### Seçilen metin
* * * * * * * * *
Bu makalemde, sizleri düşünmeye davet etmek istediğim, Fecr suresinde geçen ilk beş ayetler üzerinde olacaktır. Bu ayetler de geçen bazı kelimelere, günümüzde Kur’an'da bahsedilmeyen, örneği dahi verilmeyen anlamlar verilmekte, ne yazık ki batıl ve hurafe inançlarımıza, böylece delil ve kanıt yaratılmaktadır. Önce ayeti yazalım, daha sonra birlikte üzerinde düşünelim. Ama düşüncelerimizi rivayetlerden, emin olmadığımız kişilerin şahsi görüşlerinden değil, Kur’an'dan aldığımız bilgilerle yapalım ki, en az hata yaparak doğruya ulaşabilelim. Ne yazık ki biz Müslümanlar genellikle, rivayet sözleri hatta alim dedikleri kişilerin düşüncelerini adeta dinin emri gibi kabul etmekte bir sakınca görmüyoruz. DİN KUR'ANDIR, ONUN BAHSETMEDİKLERİ ASLA DİN DEĞİL, KİŞİLERİN KENDİ GÖRÜŞLERİDİR. Herhangi bir konuda Kur’an'dan kesin kanıt bulamıyorsak, emin olmadığımız kişilerin düşüncelerini ayetlere vermek yerine, Kur’an'ın örneklerinden yola çıkarak, araştırmamıza devam etmeliyiz. Bazen susmak, sükut etmek, yalan ve yanlış konuşmaktan daha doğrudur, Allah katında. Çünkü bazı konular zamanla açığa çıkar anlaşılır. Konumuzla ilgili ayeti hatırlayalım.
FECR 1–2–3–4–5: ŞAFAK VAKTİNE,(FECRE) ON GECEYE, HER ŞEYİN ÇİFTİNE VE TEKİNE, GEÇİP GİDEN GECEYE YEMİN OLSUN Kİ, bunda akıl sahibi için hakikatin sağlam bir kanıtı yok mudur? (Bayraktar Bayraklı meali)
* * * * * * * * *
### Görev
Lütfen Fecr suresi üzerine yazıdan "FECR 1–2–3–4–5: ŞAFAK" sözleriyle açılıp "(Bayraktar Bayraklı meali)" sözleriyle kapanan bölümü harfi harfine aktarın.
* * * * * * * * *
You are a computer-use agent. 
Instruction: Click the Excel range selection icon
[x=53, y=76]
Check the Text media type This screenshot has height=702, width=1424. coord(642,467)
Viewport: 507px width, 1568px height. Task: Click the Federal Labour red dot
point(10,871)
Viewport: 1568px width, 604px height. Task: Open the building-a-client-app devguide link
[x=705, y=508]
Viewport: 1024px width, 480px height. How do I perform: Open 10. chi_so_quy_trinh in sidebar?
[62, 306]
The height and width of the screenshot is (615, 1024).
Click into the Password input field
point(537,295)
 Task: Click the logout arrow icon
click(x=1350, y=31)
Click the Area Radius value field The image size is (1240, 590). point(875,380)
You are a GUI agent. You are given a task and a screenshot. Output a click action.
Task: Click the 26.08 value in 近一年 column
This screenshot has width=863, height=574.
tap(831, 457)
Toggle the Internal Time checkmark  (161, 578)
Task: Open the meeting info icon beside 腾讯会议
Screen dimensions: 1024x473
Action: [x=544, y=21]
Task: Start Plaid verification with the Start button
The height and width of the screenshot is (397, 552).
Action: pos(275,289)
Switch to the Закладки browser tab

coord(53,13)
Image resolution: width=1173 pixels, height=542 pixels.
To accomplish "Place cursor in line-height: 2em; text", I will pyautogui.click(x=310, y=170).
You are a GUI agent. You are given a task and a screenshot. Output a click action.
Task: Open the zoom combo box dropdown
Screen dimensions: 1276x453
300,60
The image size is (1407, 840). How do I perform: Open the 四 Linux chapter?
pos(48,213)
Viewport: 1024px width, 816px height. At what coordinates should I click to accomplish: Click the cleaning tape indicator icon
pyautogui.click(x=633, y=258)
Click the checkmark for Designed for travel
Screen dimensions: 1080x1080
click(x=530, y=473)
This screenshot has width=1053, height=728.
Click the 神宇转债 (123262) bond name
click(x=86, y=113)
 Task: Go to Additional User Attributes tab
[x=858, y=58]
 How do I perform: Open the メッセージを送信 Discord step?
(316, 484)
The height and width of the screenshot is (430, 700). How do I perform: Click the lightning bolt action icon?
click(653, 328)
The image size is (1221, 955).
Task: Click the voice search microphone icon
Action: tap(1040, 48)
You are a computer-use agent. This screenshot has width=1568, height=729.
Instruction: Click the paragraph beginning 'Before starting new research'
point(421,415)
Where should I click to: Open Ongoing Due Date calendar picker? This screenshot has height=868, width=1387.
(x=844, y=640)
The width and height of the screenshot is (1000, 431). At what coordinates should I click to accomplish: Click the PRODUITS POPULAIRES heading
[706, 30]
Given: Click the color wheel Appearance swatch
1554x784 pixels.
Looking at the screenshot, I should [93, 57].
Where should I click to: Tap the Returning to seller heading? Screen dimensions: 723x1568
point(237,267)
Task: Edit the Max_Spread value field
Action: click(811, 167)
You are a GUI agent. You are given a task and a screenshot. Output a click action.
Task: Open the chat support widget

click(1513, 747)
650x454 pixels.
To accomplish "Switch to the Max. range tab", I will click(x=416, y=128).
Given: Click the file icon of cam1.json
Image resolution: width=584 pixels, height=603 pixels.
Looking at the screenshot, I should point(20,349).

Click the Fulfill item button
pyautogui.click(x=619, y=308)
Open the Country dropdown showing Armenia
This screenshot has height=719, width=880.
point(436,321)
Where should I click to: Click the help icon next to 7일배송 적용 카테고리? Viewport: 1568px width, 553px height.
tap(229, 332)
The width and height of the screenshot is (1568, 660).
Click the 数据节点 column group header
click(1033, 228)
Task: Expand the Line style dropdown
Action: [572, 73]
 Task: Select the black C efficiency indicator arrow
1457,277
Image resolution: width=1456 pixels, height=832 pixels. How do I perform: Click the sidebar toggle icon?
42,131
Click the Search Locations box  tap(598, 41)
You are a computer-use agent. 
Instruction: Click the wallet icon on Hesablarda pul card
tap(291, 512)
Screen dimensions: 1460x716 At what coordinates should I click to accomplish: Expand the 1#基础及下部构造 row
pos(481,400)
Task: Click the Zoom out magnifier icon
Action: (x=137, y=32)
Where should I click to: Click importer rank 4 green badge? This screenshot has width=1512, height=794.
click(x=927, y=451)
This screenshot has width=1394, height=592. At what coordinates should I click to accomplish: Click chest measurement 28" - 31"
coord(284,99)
* * * * * * * * *
### Tam cevap
FECR 1–2–3–4–5: ŞAFAK VAKTİNE,(FECRE) ON GECEYE, HER ŞEYİN ÇİFTİNE VE TEKİNE, GEÇİP GİDEN GECEYE YEMİN OLSUN Kİ, bunda akıl sahibi için hakikatin sağlam bir kanıtı yok mudur? (Bayraktar Bayraklı meali)